━━━━━ INPUT DATA ━━━━━
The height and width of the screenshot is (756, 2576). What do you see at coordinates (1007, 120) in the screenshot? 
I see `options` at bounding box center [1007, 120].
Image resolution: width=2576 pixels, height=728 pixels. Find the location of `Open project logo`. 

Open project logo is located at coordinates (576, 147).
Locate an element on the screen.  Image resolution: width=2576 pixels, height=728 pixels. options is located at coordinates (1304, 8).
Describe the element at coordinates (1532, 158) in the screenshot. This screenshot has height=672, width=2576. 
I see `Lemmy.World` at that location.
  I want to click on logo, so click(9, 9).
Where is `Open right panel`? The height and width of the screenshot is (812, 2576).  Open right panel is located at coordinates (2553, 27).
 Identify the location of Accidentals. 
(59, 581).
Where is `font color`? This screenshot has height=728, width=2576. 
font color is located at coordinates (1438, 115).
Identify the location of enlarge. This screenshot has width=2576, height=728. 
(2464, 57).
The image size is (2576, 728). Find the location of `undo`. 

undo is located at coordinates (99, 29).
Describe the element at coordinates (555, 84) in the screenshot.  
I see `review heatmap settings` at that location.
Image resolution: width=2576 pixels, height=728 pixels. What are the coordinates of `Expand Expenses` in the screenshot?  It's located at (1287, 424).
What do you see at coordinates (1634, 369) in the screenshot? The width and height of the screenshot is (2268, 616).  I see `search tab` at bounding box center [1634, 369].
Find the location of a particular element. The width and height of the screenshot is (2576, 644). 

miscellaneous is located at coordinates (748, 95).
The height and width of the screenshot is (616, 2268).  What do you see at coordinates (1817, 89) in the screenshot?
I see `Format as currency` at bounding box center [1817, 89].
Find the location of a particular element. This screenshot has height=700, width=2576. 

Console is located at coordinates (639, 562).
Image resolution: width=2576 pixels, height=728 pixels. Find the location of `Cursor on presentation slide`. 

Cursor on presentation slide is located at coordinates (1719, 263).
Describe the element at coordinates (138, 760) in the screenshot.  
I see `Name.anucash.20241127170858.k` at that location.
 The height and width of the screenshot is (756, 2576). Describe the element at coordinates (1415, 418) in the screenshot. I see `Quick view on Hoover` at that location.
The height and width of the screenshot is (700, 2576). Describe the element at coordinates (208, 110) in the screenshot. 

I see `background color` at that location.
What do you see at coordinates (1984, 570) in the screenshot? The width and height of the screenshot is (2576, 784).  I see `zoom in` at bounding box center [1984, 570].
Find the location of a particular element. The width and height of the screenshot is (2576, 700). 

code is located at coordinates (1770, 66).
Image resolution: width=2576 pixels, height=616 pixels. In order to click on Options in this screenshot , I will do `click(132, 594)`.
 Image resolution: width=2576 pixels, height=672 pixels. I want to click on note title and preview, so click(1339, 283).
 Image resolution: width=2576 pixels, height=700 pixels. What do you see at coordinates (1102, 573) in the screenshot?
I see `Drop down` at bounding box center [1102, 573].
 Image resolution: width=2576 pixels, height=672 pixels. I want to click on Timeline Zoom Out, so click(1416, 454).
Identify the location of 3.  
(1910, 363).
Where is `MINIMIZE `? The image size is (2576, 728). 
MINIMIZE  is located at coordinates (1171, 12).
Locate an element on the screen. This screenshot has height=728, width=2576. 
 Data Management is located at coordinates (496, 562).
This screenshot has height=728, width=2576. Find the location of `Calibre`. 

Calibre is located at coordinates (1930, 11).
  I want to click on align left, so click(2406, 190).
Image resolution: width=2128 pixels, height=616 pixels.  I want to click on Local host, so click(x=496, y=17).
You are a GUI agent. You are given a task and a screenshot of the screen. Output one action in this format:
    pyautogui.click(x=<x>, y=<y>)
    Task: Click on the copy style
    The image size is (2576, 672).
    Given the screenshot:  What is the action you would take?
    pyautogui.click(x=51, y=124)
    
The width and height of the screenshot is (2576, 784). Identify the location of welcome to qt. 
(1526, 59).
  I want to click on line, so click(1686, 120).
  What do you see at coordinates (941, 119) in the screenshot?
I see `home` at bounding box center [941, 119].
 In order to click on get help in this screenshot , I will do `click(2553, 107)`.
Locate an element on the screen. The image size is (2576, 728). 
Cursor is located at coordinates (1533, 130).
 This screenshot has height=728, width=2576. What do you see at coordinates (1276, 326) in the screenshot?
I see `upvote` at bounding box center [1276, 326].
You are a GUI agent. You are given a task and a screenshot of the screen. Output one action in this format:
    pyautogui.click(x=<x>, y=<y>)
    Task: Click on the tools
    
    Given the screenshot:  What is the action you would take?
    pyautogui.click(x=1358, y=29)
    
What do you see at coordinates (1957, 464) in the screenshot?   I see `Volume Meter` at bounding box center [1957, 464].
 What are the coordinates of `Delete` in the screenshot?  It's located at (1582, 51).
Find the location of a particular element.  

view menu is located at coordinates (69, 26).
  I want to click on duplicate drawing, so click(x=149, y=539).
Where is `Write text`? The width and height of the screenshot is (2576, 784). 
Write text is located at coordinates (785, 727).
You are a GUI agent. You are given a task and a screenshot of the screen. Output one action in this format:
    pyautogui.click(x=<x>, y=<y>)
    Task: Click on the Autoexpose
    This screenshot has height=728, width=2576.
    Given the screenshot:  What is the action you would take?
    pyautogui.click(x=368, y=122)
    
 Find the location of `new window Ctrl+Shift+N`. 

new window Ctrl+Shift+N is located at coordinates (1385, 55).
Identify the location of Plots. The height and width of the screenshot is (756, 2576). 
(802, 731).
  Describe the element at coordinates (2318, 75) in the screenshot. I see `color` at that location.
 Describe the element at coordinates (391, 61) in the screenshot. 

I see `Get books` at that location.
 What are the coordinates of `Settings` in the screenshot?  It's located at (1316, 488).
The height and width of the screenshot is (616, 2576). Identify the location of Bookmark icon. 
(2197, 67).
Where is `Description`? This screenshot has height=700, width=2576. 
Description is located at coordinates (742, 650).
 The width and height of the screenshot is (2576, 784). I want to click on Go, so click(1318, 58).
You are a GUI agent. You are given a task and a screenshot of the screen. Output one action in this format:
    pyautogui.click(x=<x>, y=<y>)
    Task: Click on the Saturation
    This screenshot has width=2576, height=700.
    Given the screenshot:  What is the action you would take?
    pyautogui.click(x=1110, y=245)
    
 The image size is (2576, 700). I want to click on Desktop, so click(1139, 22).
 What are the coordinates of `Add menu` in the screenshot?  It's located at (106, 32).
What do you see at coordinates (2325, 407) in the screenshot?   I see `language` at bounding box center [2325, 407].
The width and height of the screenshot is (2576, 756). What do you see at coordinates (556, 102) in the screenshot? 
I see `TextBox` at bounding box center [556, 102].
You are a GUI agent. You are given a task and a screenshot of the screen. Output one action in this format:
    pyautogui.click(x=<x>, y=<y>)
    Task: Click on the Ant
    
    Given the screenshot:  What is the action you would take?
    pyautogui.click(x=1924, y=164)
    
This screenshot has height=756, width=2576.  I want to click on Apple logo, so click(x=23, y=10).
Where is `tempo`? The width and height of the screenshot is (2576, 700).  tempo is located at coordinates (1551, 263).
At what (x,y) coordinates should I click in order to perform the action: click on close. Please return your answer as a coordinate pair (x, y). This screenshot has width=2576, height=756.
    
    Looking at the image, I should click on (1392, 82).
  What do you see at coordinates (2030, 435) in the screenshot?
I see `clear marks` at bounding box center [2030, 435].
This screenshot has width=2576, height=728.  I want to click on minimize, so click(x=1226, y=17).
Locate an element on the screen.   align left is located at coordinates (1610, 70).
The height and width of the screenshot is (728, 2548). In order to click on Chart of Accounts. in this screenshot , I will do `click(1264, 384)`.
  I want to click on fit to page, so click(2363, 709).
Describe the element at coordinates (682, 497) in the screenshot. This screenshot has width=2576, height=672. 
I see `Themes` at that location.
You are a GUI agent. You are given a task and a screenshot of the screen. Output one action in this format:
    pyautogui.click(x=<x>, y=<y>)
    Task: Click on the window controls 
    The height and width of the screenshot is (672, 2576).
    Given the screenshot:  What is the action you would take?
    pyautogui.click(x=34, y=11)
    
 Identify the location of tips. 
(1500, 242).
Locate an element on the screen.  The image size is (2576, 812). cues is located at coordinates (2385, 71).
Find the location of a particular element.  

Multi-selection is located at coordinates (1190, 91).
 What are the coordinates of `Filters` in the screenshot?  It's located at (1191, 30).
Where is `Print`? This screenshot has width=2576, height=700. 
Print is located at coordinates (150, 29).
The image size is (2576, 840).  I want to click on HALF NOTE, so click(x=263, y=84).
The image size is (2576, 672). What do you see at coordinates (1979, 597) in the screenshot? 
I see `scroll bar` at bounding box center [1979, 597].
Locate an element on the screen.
━━━━━
Render the lines from the one containing "Image resolution: width=2576 pixels, height=616" through the one containing "pyautogui.click(x=51, y=124)" as a Markdown table with the columns No. and Line. Skip blank lines, and give each remaining line a sequential number.

SOLUTION TO THE EXERCISE ::
| No. | Line |
|---|---|
| 1 | Image resolution: width=2576 pixels, height=616 pixels. In order to click on Options in this screenshot , I will do `click(132, 594)`. |
| 2 |  Image resolution: width=2576 pixels, height=672 pixels. I want to click on note title and preview, so click(1339, 283). |
| 3 |  Image resolution: width=2576 pixels, height=700 pixels. What do you see at coordinates (1102, 573) in the screenshot? |
| 4 | I see `Drop down` at bounding box center [1102, 573]. |
| 5 |  Image resolution: width=2576 pixels, height=672 pixels. I want to click on Timeline Zoom Out, so click(1416, 454). |
| 6 | Identify the location of 3.   |
| 7 | (1910, 363). |
| 8 | Where is `MINIMIZE `? The image size is (2576, 728).  |
| 9 | MINIMIZE  is located at coordinates (1171, 12). |
| 10 | Locate an element on the screen. This screenshot has height=728, width=2576.  |
| 11 |  Data Management is located at coordinates (496, 562). |
| 12 | This screenshot has height=728, width=2576. Find the location of `Calibre`.  |
| 13 | Calibre is located at coordinates (1930, 11). |
| 14 |   I want to click on align left, so click(2406, 190). |
| 15 | Image resolution: width=2128 pixels, height=616 pixels.  I want to click on Local host, so click(x=496, y=17). |
| 16 | You are a GUI agent. You are given a task and a screenshot of the screen. Output one action in this format: |
| 17 |     pyautogui.click(x=<x>, y=<y>) |
| 18 |     Task: Click on the copy style |
| 19 |     The image size is (2576, 672). |
| 20 |     Given the screenshot:  What is the action you would take? |
| 21 |     pyautogui.click(x=51, y=124) |